Given text section start

Meehl was a relentless analyst, and his formidable critical faculties led him to some radical conclusions. His theory of schizotaxia (an inherited predisposition to schizophrenia-spectrum disorders) and his dislike of statistical significance tests as a basis for theoretical inferences have since gained wide acceptance. Other conclusions, such as his inclination to think that “there is something to telepathy” and his “skepticism about the received doctrine of organic evolution,” place him well outside the scientific mainstream and into the area of the “strictly taboo.” Meehl's open-mindedness and probing intellect led to illuminating commentaries on virtually every subject that captured his interest. As a result, he probably authored or coauthored more “classic” conceptual papers (and certainly in more diverse areas) than anyone in the history of psychology.

Perhaps his most influential contribution was to measurement theory. In a 1955 article coauthored with Lee J. Cronbach, Meehl revolutionized the process by which psychologists provide evidence for validity of measures used in research and practice. A major contribution of this article was the acknowledgment that, for most psychological measures, validity cannot be established by a straightforward comparison with a criterion, because normally no unambiguously valid criterion measure can be found. For example, one would like to validate a pencil-and-paper measure of depressive tendencies by showing that it differentiates depressed from nondepressed individuals—but there is no perfectly accurate method of differentiating these two groups to serve as a criterion measure. Cronbach and Meehl explored the implications of this revelation for measurement theory and laid the groundwork for a new approach to construct validation that is central to the postpositivist philosophy of science.

Meehl was a unique figure in psychology in another way. He was a first-rate philosophical and mathematical thinker who also identified strongly as a clinician. He practiced from a psychoanalytic orientation during his early professional decades, then incorporated perspectives from rational-emotive and brief psychodynamic therapies in his mature years. Psychologists who take the trouble to read his original papers on applied psychology (rather than relying on textbook or reviewer summaries) are likely to be pleasantly surprised by Meehl's astute clinical “ear.” His writings reveal a keen appreciation for the virtues of clinical experience as a basis for theory and practice, and offer wise counsel on applied matters including training and certification, assessment and case conceptualization, and the role of science in informing the practice of psychology.

With a foot in each camp, Meehl was fascinated and sometimes surprised by the tensions between those psychologists who identified primarily as scientists and those who identified primarily as practitioners. Members of each faction were granted exalted social status in their respective domains—practitioners in their clinical settings, and scientists in the halls of academia—and each group could be sharply critical of the other, frequently employing unflattering emotion-driven characterizations. Meehl had little patience with such ad hominem attacks, and worked diligently to impress each camp with its limitations as an exclusive basis for claims about valid theory or optimal practice in psychology.

Given text section end

#### Task item A:
In the passage about Meehl, who coauthored the 1955 article on measurement theory?
#### Task item B:
Render this sentence from the passage about Meehl in Spanish: "He was a first-rate philosophical and mathematical thinker who also identified strongly as a clinician."
#### Task item C:
Condense the paragraph of the passage about Meehl that starts with "Perhaps his most influential contribution" into a shorter version that keeps its main facts.

Information supplied section start

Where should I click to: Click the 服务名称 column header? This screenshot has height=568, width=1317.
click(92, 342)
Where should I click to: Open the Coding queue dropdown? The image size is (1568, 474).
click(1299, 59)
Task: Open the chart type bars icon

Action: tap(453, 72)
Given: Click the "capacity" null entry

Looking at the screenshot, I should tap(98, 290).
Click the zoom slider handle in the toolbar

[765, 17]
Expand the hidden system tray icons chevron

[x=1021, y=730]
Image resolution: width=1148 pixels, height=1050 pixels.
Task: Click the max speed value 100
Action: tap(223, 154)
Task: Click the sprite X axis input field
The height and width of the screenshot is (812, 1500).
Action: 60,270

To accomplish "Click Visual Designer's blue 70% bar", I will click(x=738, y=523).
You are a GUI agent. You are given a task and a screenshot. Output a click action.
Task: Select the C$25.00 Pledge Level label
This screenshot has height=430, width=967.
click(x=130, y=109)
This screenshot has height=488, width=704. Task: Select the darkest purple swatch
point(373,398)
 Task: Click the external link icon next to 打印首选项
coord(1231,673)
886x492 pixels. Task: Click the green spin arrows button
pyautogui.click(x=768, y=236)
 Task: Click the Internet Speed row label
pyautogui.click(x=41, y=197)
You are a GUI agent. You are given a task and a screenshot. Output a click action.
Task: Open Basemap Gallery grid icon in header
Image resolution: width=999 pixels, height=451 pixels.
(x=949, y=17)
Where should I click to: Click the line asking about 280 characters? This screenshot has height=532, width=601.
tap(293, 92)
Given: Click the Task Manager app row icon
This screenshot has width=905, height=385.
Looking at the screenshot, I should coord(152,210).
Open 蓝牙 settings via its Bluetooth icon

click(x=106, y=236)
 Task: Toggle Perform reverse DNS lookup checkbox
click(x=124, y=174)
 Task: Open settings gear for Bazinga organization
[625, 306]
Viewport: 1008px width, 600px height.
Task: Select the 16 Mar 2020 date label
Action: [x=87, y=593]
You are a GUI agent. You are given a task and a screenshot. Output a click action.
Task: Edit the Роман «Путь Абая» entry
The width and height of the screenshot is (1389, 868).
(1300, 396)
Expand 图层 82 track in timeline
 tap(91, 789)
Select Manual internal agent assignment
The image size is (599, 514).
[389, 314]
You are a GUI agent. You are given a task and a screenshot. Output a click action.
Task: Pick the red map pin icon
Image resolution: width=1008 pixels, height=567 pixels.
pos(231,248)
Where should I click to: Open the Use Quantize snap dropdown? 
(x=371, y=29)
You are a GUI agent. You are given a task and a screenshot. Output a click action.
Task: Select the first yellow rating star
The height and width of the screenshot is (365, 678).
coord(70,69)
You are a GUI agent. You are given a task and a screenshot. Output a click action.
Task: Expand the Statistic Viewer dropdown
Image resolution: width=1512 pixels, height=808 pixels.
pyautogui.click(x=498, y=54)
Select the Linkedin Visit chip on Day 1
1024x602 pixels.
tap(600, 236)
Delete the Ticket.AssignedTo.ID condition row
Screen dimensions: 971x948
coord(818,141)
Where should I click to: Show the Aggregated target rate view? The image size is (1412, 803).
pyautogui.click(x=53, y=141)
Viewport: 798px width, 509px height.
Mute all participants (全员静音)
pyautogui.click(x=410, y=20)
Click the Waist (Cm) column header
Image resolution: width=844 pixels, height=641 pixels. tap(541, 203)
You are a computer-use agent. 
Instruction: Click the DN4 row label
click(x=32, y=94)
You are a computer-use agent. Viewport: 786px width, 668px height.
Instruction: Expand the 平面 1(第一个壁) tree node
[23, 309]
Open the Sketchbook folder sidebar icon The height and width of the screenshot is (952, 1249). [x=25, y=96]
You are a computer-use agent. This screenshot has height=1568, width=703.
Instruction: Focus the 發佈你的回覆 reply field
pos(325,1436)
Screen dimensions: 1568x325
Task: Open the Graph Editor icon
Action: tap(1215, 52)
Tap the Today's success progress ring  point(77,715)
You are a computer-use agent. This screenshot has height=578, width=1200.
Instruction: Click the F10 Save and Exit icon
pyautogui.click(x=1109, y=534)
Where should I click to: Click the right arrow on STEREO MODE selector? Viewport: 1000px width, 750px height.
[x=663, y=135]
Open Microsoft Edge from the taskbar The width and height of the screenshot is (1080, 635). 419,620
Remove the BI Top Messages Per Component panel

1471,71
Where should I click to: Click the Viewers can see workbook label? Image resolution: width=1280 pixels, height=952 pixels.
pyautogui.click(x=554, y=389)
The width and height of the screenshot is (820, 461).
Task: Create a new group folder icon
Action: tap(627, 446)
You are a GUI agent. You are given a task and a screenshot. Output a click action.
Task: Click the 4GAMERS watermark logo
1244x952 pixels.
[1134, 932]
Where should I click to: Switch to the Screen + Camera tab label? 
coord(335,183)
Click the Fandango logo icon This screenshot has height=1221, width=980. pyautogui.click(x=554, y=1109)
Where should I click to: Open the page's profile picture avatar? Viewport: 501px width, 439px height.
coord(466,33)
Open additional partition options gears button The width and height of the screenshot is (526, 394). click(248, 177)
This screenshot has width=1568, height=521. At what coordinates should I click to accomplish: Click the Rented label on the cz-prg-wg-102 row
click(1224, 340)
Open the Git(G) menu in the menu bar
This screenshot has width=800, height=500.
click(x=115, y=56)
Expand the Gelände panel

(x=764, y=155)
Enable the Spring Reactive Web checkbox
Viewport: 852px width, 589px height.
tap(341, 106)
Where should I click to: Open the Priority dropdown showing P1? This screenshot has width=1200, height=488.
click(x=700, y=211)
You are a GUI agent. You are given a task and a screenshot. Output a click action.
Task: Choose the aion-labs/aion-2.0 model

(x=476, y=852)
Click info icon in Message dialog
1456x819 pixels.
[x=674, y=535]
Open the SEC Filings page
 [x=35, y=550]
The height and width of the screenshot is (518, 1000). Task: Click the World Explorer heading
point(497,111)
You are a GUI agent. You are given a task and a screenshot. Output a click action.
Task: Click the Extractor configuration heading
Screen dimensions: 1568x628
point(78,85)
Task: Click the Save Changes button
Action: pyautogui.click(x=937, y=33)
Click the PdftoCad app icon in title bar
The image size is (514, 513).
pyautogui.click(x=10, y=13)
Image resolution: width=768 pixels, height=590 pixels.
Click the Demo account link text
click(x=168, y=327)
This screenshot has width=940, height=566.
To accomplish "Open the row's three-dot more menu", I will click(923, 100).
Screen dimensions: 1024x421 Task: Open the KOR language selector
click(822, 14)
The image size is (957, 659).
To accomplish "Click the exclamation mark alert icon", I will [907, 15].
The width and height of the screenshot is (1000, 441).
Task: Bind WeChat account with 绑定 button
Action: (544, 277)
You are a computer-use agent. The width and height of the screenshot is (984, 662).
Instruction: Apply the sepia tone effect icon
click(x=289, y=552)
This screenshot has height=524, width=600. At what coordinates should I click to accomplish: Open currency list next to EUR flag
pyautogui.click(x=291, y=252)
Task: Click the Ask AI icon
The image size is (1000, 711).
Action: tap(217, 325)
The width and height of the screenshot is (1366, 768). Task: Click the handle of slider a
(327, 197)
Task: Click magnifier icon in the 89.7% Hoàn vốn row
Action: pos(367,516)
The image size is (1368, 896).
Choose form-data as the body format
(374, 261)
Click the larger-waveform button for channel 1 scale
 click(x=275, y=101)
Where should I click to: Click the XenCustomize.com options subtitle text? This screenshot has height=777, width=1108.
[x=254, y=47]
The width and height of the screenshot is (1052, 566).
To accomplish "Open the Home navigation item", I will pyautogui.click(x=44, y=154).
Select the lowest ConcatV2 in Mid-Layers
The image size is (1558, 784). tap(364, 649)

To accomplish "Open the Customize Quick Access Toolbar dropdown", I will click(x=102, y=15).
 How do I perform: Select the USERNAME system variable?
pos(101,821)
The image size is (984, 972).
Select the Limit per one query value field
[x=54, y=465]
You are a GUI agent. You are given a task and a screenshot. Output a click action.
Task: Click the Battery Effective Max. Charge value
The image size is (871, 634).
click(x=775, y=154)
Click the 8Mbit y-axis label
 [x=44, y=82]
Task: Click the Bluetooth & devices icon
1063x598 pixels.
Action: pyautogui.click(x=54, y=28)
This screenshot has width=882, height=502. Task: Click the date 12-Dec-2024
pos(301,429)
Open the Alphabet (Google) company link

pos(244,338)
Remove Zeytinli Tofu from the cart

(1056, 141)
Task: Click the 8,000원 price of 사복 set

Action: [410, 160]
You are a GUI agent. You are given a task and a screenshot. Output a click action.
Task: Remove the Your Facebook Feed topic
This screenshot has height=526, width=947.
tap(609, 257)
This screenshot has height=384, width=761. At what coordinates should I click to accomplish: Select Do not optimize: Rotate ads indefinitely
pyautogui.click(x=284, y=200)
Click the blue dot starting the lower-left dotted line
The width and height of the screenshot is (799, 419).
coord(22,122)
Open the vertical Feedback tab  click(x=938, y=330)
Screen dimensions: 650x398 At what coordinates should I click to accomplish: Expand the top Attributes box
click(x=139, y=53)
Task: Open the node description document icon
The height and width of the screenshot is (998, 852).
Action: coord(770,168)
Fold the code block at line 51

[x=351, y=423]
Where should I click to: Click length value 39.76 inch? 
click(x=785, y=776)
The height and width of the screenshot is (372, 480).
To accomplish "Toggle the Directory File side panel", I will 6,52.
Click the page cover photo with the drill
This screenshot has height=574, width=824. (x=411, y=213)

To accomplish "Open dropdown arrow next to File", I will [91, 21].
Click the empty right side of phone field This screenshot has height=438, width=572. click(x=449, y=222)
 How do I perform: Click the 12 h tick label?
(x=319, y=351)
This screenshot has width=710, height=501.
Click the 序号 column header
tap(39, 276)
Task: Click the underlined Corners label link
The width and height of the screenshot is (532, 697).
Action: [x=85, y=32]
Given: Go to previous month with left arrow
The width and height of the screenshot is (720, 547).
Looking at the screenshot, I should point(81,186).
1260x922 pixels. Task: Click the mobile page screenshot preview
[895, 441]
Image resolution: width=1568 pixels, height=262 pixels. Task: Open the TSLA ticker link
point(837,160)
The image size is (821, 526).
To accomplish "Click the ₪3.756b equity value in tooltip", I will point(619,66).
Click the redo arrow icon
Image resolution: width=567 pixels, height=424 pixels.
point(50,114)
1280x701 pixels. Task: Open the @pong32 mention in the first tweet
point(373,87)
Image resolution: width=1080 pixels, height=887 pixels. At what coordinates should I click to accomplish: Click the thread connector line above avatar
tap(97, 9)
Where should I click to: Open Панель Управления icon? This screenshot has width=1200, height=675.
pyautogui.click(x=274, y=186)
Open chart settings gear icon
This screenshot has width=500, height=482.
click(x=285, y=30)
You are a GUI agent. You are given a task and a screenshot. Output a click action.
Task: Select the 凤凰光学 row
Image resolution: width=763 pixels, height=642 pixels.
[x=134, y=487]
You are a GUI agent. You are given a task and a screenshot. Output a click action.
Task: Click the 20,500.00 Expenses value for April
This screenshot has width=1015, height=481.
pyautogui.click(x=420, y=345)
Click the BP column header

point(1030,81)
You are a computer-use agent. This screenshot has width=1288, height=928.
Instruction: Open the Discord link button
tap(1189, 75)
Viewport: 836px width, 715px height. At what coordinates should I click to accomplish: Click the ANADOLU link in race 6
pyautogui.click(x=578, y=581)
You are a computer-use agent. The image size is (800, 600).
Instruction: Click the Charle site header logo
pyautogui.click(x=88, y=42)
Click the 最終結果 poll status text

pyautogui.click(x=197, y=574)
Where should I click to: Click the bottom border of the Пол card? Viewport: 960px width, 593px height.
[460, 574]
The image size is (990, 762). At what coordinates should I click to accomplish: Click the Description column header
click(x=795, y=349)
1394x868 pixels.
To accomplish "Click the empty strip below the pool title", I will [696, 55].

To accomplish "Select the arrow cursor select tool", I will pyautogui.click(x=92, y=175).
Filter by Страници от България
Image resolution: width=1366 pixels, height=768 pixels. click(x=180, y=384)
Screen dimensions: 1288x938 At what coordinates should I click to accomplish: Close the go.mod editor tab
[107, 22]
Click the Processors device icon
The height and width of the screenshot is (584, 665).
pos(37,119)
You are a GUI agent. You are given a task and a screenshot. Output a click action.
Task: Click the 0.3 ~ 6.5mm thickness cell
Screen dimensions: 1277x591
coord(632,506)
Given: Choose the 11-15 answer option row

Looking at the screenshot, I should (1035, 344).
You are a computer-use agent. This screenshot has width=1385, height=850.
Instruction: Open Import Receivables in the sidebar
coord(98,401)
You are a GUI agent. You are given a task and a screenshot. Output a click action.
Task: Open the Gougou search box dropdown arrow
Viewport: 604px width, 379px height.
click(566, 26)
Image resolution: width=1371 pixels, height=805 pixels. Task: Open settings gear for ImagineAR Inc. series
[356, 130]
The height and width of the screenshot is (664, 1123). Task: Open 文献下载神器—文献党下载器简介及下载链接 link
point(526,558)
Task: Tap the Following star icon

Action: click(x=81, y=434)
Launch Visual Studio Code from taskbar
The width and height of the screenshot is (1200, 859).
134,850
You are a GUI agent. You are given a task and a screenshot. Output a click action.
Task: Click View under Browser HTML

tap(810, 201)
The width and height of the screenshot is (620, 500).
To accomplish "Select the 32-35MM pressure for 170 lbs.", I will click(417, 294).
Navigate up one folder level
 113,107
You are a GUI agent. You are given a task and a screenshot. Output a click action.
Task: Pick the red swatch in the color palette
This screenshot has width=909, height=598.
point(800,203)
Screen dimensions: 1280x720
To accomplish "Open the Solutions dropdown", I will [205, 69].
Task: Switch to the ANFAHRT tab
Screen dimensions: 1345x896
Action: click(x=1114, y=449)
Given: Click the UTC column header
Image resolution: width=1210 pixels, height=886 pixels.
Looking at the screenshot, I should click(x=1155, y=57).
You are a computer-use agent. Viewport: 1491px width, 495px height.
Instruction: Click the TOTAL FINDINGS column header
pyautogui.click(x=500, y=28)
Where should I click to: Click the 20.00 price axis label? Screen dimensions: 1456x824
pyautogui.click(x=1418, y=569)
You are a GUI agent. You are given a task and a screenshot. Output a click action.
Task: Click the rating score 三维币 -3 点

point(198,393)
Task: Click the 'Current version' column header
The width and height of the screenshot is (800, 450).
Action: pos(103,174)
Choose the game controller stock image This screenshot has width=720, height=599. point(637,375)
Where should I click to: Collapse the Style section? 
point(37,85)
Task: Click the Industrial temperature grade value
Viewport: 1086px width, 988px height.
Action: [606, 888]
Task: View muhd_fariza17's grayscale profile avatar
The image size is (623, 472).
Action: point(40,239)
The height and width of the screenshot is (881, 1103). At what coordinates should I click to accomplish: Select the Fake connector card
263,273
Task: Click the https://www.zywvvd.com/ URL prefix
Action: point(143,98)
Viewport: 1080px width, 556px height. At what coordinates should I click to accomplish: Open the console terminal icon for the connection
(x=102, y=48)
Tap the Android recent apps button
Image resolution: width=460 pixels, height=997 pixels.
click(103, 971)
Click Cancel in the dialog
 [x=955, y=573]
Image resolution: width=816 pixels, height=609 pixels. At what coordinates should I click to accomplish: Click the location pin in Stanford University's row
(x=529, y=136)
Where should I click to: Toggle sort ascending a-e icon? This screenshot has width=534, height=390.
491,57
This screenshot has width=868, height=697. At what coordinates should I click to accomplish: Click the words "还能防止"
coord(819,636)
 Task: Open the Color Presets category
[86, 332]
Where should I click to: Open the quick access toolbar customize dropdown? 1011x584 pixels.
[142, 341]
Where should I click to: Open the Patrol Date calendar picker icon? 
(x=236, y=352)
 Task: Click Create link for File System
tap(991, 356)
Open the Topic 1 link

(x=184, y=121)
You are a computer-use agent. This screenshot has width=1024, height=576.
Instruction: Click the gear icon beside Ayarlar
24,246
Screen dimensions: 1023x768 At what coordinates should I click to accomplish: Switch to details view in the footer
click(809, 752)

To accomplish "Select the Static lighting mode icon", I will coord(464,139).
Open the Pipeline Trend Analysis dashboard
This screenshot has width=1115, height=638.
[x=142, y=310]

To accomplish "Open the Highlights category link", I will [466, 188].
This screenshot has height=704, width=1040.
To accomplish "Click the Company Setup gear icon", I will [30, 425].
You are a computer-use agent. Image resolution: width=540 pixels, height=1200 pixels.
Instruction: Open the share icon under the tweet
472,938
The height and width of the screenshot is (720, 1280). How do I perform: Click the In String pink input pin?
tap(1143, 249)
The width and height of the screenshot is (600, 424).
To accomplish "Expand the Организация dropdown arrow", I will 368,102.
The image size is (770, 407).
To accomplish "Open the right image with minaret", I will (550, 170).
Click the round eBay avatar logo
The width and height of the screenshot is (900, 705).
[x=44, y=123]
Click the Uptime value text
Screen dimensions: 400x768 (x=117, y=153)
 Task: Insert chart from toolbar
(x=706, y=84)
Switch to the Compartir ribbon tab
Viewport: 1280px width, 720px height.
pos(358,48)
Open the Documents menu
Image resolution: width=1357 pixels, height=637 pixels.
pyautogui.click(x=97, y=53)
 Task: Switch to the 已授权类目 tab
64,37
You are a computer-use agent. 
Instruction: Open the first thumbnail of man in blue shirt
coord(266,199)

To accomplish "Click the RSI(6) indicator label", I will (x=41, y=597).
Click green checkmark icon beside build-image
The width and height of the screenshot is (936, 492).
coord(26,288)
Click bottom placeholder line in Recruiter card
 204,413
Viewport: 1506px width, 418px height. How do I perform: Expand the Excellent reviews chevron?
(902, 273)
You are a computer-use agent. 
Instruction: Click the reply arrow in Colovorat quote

Information supplied section end

#### Answer A:
Lee J. Cronbach

#### Answer B:
Era un pensador filosófico y matemático de primer nivel que también se identificaba firmemente como clínico.

#### Answer C:
Meehl's most influential contribution was probably to measurement theory. In a 1955 article with Lee J. Cronbach, he transformed how psychologists provide evidence for the validity of their measures. The article recognized that most psychological measures cannot be validated by simple comparison with a criterion, because no unambiguously valid criterion usually exists. For example, no perfectly accurate method separates depressed from nondepressed people. Cronbach and Meehl worked out what this meant for measurement theory. They laid the groundwork for a new approach to construct validation that is central to postpositivist philosophy of science.